Although Congress did not block the provisions of the 1977 reorganization plan, members of Congress nevertheless remained unsure whether drug abuse policy-making and coordinative functions could be or would be adequately performed by the Domestic Policy Staff. This uncertainty was reflected in the Drug Abuse Prevention and Treatment Amendments of 1978, which extended the authorization for NIDA programs for only one year, instead of the previous multi-year reauthorizations, so that it could evaluate the system created by the 1977 reorganization plan after a relatively brief but adequate period of time.

The Congressional evaluation of the operations of the drug abuse policy and coordinating system in the Executive Office of the President was embodied the next year in the Drug Abuse Prevention, Treatment and Rehabilitation Amendments of 1979. During the consideration of this legislation, President Carter assigned the Associate Director for Drug Policy of the Domestic Policy Staff the responsibility for assisting the President in performing the functions of ODAP, which had been transferred to the President by the 1977 reorganization plan.
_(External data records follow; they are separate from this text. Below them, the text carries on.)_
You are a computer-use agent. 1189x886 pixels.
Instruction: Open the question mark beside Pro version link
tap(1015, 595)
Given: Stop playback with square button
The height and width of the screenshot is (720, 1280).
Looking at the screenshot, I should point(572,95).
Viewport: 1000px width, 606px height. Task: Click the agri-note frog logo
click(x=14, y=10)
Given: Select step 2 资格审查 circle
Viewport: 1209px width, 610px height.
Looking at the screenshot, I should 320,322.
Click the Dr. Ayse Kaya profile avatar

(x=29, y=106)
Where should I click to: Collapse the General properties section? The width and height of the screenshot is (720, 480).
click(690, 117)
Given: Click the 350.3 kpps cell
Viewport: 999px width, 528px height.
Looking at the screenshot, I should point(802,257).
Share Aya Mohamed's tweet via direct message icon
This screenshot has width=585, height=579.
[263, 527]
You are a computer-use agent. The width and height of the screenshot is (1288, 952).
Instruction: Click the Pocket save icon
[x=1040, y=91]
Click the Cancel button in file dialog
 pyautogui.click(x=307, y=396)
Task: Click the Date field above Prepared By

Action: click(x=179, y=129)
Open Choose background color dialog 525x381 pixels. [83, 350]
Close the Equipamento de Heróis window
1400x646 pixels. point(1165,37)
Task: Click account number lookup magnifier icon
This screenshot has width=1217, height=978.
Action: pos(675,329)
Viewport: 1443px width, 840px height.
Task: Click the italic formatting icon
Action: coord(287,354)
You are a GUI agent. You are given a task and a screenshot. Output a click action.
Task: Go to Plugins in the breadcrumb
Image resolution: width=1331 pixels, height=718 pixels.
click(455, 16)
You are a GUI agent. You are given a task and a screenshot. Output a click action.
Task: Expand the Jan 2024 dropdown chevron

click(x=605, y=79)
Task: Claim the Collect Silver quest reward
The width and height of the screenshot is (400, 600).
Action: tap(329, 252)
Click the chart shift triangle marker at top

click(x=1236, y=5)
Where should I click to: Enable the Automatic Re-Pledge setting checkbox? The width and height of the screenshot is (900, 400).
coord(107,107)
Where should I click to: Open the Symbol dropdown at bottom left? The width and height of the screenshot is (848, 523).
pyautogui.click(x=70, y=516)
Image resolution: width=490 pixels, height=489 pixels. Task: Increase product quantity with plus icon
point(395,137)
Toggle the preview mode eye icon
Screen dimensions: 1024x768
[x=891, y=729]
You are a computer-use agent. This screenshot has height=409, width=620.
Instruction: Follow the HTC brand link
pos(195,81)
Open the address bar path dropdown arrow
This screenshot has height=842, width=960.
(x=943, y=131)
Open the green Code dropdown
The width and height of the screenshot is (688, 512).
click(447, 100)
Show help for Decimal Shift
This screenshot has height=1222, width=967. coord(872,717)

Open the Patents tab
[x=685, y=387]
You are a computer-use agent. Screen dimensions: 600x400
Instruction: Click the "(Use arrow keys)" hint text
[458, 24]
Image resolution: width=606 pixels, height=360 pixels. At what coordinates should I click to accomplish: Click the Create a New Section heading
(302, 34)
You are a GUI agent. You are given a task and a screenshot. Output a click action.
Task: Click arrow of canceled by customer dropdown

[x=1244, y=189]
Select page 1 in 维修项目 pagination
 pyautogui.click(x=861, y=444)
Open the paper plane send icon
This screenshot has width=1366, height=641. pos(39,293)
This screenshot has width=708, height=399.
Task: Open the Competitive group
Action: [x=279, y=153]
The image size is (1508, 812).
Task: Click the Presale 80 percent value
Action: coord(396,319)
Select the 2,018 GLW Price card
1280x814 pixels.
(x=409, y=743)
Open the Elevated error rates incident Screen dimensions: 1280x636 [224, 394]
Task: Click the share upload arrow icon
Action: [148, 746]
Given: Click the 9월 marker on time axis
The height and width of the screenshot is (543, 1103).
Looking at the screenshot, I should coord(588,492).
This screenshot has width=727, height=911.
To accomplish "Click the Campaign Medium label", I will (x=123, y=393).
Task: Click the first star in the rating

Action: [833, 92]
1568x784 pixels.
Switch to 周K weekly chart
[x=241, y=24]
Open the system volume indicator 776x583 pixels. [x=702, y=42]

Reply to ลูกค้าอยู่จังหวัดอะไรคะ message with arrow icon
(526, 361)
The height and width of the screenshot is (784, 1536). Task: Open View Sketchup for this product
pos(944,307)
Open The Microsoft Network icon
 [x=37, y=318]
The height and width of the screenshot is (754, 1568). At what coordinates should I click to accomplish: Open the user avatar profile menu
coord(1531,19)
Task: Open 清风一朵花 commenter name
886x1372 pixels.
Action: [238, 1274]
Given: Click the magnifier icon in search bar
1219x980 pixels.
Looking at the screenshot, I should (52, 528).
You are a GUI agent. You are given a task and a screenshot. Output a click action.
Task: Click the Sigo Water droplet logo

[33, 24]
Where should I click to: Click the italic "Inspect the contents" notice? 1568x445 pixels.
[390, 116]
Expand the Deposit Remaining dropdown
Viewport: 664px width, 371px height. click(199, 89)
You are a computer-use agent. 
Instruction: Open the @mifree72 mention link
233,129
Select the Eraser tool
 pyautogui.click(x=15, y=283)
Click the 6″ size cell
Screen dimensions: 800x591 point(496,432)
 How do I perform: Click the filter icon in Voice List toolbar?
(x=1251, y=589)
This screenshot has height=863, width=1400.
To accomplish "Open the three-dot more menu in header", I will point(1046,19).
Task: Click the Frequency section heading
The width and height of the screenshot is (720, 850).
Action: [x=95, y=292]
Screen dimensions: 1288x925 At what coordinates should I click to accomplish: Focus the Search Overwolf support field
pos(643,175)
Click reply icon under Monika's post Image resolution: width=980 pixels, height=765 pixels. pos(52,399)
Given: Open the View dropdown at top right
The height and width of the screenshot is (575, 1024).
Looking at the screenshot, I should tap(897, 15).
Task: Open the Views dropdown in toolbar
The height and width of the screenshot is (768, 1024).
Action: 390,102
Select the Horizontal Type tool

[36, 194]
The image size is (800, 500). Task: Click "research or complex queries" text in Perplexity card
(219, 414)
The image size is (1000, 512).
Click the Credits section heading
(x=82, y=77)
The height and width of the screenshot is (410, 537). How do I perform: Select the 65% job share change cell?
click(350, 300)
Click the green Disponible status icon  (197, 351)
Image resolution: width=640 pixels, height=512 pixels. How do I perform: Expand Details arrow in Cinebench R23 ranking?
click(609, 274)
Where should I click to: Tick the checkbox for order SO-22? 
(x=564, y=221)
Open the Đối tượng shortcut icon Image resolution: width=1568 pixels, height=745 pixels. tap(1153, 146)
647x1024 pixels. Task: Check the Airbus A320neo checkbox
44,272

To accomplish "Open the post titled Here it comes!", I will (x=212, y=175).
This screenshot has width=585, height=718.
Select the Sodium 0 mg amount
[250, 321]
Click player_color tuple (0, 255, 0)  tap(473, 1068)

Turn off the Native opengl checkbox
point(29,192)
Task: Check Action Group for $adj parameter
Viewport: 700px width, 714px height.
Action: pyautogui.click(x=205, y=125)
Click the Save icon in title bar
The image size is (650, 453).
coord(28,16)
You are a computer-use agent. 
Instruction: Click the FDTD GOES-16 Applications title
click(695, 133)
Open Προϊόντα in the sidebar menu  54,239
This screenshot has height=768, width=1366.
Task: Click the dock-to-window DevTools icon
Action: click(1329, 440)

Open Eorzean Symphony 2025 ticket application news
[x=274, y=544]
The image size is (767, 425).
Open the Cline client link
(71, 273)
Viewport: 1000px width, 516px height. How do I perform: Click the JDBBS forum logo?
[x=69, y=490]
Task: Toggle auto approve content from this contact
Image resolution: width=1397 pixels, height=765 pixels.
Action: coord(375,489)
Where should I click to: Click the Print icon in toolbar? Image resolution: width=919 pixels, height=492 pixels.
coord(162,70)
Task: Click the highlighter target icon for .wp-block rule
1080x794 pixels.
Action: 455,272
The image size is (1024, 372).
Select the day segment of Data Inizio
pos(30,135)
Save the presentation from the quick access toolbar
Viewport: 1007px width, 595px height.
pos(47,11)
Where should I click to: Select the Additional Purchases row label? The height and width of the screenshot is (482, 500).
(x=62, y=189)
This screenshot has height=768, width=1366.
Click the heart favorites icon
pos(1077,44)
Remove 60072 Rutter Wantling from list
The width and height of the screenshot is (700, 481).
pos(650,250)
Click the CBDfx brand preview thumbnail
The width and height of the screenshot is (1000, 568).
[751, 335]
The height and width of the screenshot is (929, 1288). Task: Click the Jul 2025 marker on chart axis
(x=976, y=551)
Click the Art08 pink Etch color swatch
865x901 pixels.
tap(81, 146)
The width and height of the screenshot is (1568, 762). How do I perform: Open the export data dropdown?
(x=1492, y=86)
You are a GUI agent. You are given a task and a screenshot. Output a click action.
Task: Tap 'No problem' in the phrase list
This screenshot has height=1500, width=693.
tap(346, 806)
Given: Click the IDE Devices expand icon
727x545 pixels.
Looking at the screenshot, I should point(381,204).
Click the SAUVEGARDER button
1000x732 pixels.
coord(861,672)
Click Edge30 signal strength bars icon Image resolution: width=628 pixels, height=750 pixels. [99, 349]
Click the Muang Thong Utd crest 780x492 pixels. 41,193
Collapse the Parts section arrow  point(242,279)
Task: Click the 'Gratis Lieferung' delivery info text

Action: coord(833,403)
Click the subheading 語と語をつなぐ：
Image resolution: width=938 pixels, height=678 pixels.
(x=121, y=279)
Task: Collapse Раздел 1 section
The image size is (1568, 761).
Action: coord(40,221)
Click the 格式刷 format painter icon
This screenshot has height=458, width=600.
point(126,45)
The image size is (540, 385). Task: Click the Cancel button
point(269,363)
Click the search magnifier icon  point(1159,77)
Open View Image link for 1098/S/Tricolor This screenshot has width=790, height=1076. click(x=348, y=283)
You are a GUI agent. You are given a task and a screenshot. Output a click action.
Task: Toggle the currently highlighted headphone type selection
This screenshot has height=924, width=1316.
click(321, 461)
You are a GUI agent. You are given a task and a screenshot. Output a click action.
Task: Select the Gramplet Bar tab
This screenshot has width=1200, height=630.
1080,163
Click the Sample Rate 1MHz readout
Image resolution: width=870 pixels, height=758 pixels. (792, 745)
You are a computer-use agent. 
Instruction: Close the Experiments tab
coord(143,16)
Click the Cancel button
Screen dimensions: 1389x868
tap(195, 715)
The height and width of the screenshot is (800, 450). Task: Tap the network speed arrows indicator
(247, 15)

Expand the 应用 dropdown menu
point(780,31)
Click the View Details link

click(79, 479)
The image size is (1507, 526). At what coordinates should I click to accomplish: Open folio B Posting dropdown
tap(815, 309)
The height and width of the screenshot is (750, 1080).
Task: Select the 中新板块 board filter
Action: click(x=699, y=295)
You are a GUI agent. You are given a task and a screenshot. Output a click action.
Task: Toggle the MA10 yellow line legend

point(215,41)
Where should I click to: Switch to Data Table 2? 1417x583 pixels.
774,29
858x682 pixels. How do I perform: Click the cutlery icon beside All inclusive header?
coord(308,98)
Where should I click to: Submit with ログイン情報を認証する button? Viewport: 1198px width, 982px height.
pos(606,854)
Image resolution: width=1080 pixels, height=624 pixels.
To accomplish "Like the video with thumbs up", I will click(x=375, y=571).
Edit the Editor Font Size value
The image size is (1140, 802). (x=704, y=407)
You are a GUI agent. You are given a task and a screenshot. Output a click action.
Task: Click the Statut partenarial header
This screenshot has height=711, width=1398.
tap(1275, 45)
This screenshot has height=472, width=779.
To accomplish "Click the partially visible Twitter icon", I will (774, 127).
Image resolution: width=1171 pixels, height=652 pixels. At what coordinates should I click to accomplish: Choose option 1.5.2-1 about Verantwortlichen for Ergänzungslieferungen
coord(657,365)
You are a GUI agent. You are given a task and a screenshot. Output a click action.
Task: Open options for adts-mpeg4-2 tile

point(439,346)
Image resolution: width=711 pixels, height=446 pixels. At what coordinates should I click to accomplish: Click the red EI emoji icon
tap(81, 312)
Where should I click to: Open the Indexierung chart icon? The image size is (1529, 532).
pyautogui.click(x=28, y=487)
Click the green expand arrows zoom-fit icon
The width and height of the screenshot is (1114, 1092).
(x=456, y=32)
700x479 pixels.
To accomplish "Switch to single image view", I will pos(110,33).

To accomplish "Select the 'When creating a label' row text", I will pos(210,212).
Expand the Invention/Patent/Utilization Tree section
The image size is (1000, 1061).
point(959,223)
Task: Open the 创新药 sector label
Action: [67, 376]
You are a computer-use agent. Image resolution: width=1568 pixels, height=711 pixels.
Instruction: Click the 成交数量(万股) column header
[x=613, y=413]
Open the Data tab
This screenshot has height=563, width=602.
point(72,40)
President Carter took this step because of Congressional concern that:

[T]he continued coordination of drug abuse policy, required by the 1972 Act and its subsequent amendments, became dependent upon the continued interest . . . of the President and other individuals within the Executive Branch, rather than being clearly structured by statute as had been the case prior to the implementation of the Reorganization Plan.

Because of the steps taken by the Carter Administration including the revitalization of the Strategy Council, Congress responded by legislating what the 1977 reorganization plan had done.

In addition to giving its imprimatur to the 1977 reorganization plan, the 1979 legislation made authorizations for NIDA's state formula grants and special grant and contract programs for drug education and prevention through September 30, 1981. It did so because it found that the "growing extent of drug abuse indicates an urgent need for prevention and intervention programs designed to reach the general population." In providing for a two-year reauthorization for NIDA programs and activities, Congress rejected the Carter Administration's proposal that state formula grants for drug abuse be consolidated with those for alcoholism and mental health because:

There is considerable history to suggest that earmarked funding for categorical programs should remain separate at the State level as well as at the national level. Within the traditional health care delivery system, the drug and alcohol client has not fared well. To force these systems to compete again is to seriously jeopardize the major strides which have been made . . . . The Committee insists that a categorical emphasis on drug abuse must be maintained at all levels of government. A loss of direct program emphasis would severely harm the state focus on combatting drug abuse, and could seriously endanger the Nation's battle against drug abuse.

The decade of the 1970's was an important one in the evolution of the Federal drug abuse effort. It began with a comprehensive restructuring of Federal laws relating to drugs and included a major reorganization of Federal drug law enforcement agencies in a effort to reduce interagency rivalries and to promote efficiency and leadership in the fight against drug trafficking. Equally important was the recognition that strategies to reduce demand must be an essential component of the overall drug abuse policy and that the nation's drug abuse problem could not be regarded as a crisis susceptible to quick resolution. In addition, new laws were passed to respond to particular aspects of the drug problem, and new enforcement approaches were tried in an effort to disrupt drug trafficking more effectively.

On a less positive note, disagreements over certain fundamental issues remained unresolved at the end of the 1970's. Among these were the role of the Federal Government in drug policy and the appropriate balance between strategies to reduce demand and supply. Finally, and perhaps most importantly, despite legislation, massive reorganizations, new enforcement techniques, and necessary attitudinal changes, the problems of drug abuse and trafficking continued at high levels at the end of the decade.